Lucien Favre: Der Großmeister der Zurückhaltung

Mönchengladbachs Trainer Lucien Favre gilt seiner Mannschaft als Guru. Sein Vorbild ist Josep Guardiola vom FC Barcelona.

Mönchengladbach. Eine halbe Stunde. Mehr geht nicht. Dann steht schon der nächste Termin auf dem Programm, ein Gespräch mit dem Präsidium des Fußball-Bundesligisten Borussia Mönchengladbach. „Vertragsverlängerung?“ Lucien Favre lacht. „Nein.“ Was auch immer zu besprechen ist, Lucien Favre sagt es nicht.

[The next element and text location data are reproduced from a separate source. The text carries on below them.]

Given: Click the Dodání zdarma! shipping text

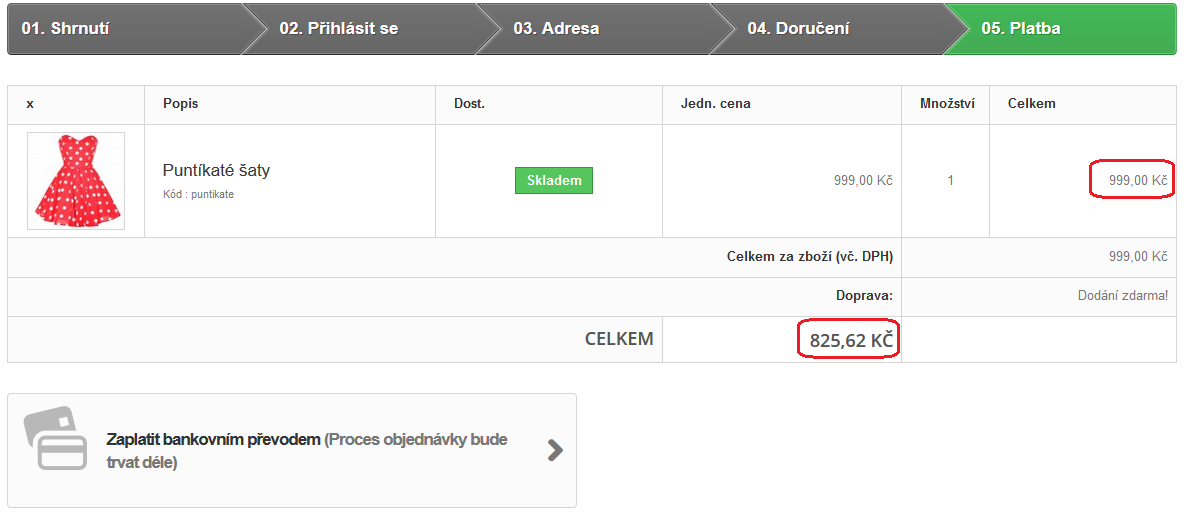Looking at the screenshot, I should click(1123, 296).
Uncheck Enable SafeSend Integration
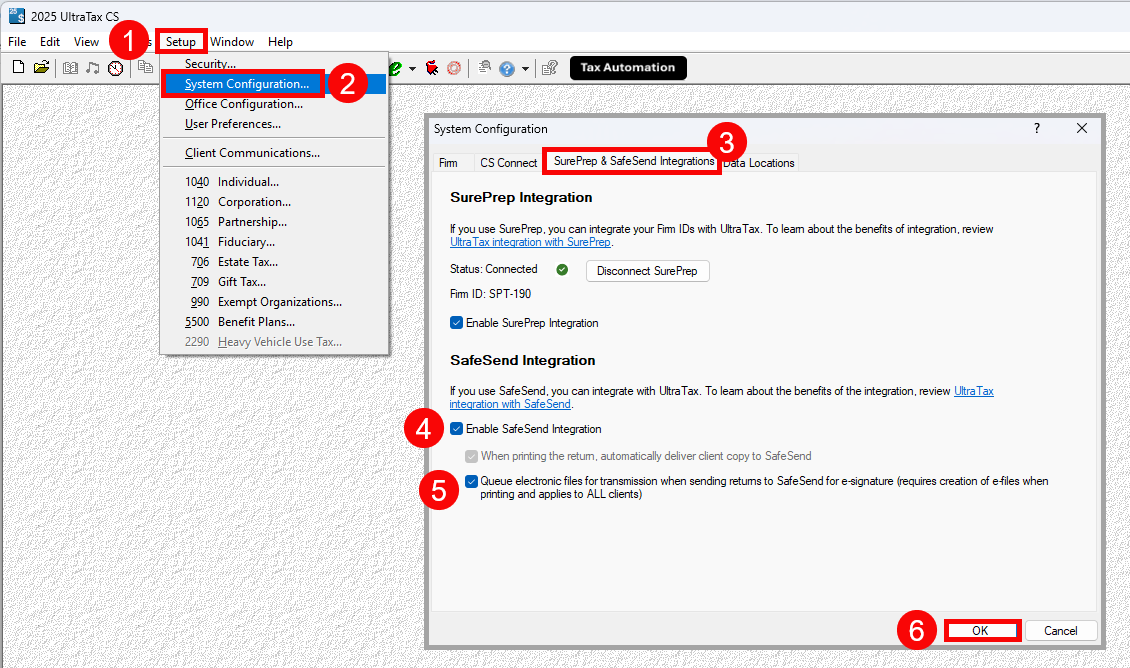1130x668 pixels. coord(457,429)
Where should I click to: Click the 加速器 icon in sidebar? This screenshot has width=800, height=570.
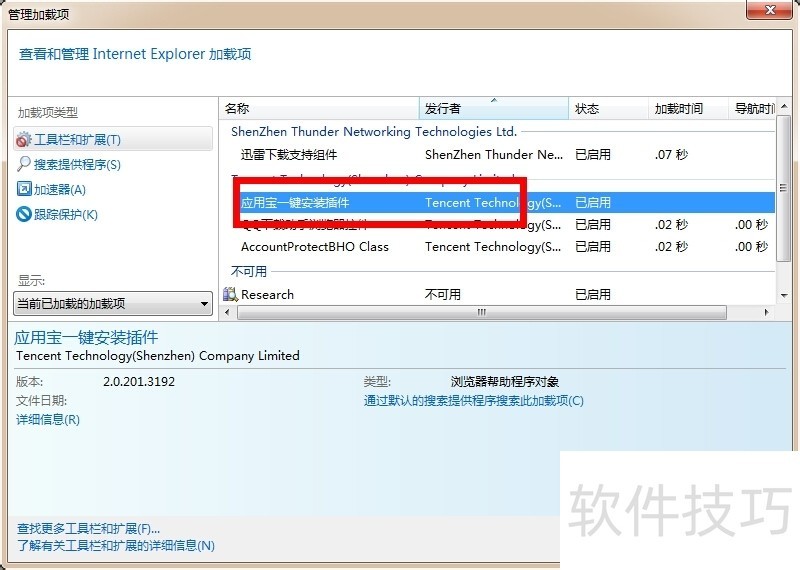pos(24,189)
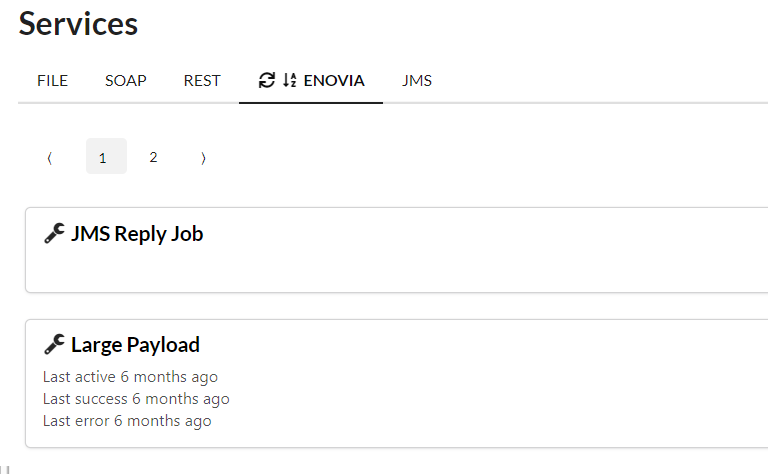Image resolution: width=768 pixels, height=474 pixels.
Task: Select the ENOVIA tab label
Action: 334,81
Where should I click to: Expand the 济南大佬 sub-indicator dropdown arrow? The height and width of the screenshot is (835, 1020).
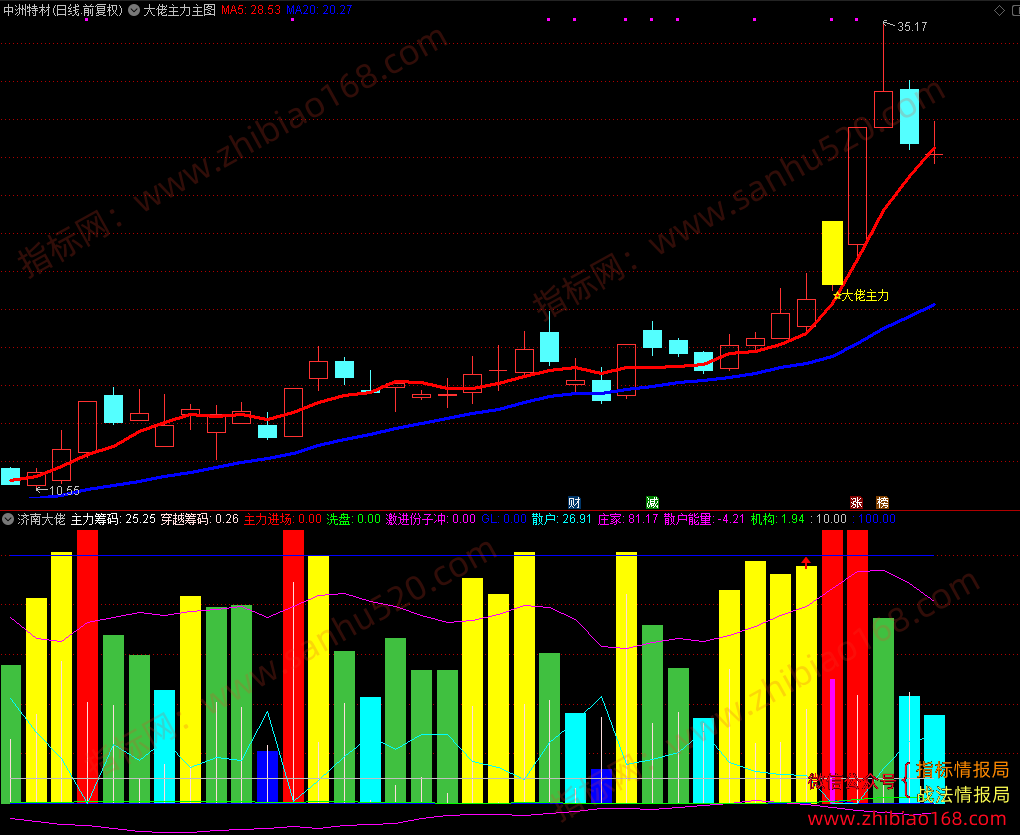(x=8, y=519)
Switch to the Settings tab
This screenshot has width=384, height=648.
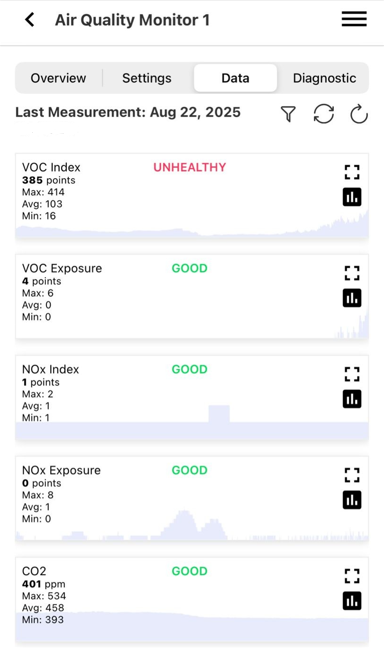click(x=147, y=78)
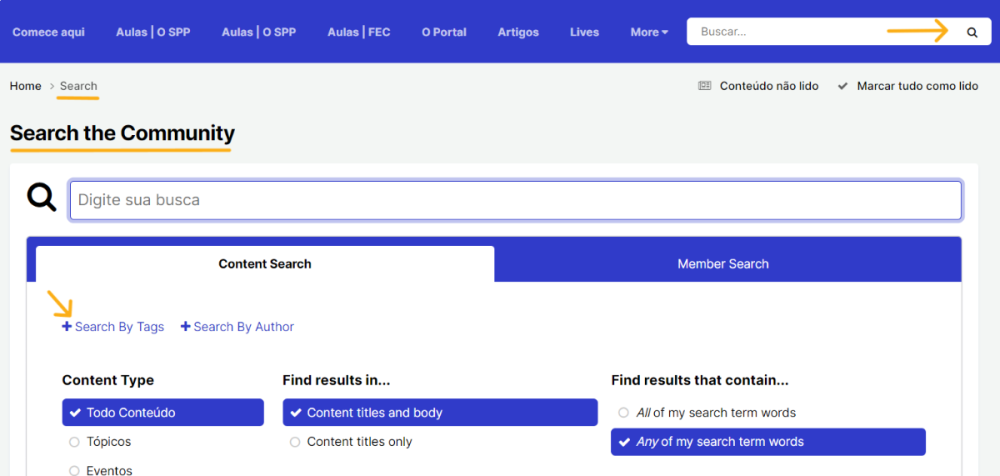Click the plus icon for Search By Tags
The height and width of the screenshot is (476, 1000).
pyautogui.click(x=67, y=327)
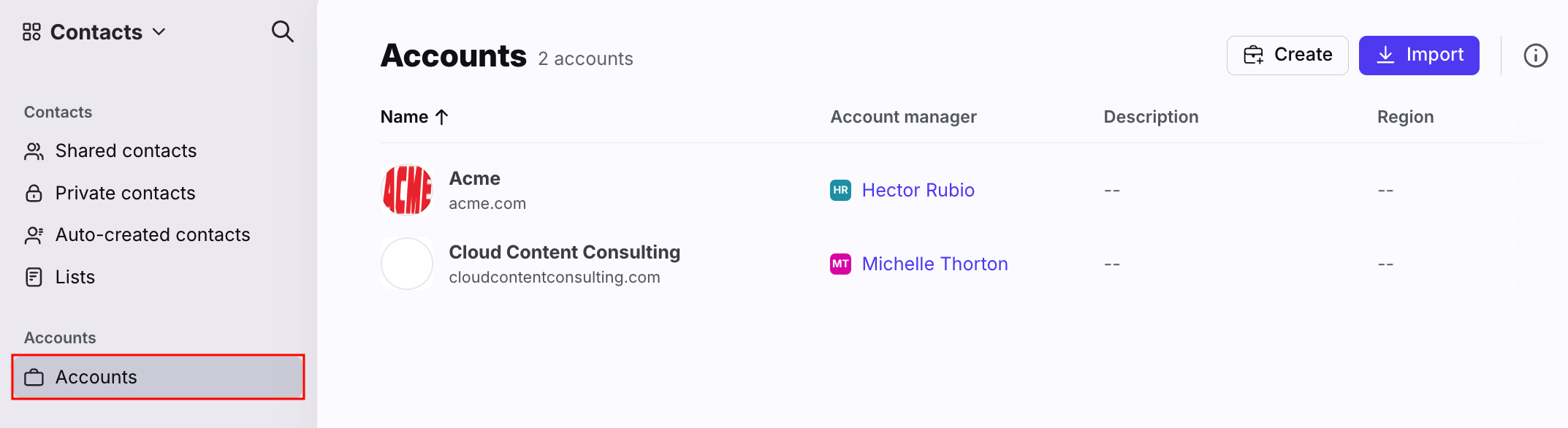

Der Erfolgstrainer ist ein freundlicher Mensch. Immer. Man muss Schweizer eigentlich mögen. „Wir dürfen in Mönchengladbach nie vergessen, wo wir vor acht Monaten waren. Es ist die gleiche Mannschaft.“ Auch schon einmal gehört, Favre wiederholt den Satz ebenso oft wie den, dass sie in Mönchengladbach „nur von Spiel zu Spiel denken“. Und dass sich daran in seiner Amtszeit niemals etwas ändern wird. Seinen Fans hat er zuletzt geraten, „endlich mit dem träumen“ aufzuhören. Der Mann steht auf Platz drei der Tabelle, aber Prognosen sind nicht zu haben von ihm. Auch seine Gefühle werden nur in Grenzen öffentlich. „Ich trinke gerne ein Glas Rotwein“, sagt er leise. Und mit seiner Frau geht er ins Kino in Brüssel, Französisch sprechen, das sind seine kleinen Fluchten, wenn der Stress zu groß wird.

Und jeden Tag wird experimentiert. „Viele Gegner kennen uns sehr gut. Man muss etwas ändern. Jeden Tag“, sagt Favre. Ende der Woche spielen sie bei Bayer Leverkusen. Nur darauf sind sie konzentriert. Nicht auf die Bayern im Pokal oder auf Hoffenheim. Nur auf Leverkusen. Das ist die Kunst. „Ein Schlüsselspiel?“, fragt Moderator Jürgen Bergener auf dem Kongress des Verbandes Westdeutscher Sportjournalisten im BorussiaPark. „Jedes Spiel ist ein Schlüsselspiel“, sagt Favre.

Die Gerüchte über Favre und die Bayern reißen nicht ab. „Februar, März, April, das sind die Gerüchtemonate, das interessiert mich nicht.“ Ein Schock sei es gewesen, als Marco Reus und Roman Neustädter ihm gesagt hätten, dass sie Borussia verlassen. „Das hat zwei Tage gedauert, dann war es akzeptiert. Spieler, die gehen, müssen ersetzt werden.“ Mehr sagt Favre nicht.

Als sie den Abstieg verhinderten, sei das fast wie ein Titelgewinn gewesen. Pure Euphorie. Im BorussiaPark gilt er seitdem als Guru. „Technik in Bewegung“, das ist es, was immer zu verbessern ist. Josep Guardiola ist sein Vorbild. In Barcelona hat er hospitiert, „es braucht Jahre, um im Fußball das zu sein, was Barcelona ist“. Favre schaut fast träumerisch. Und ist schon auf dem Weg zum nächsten Termin.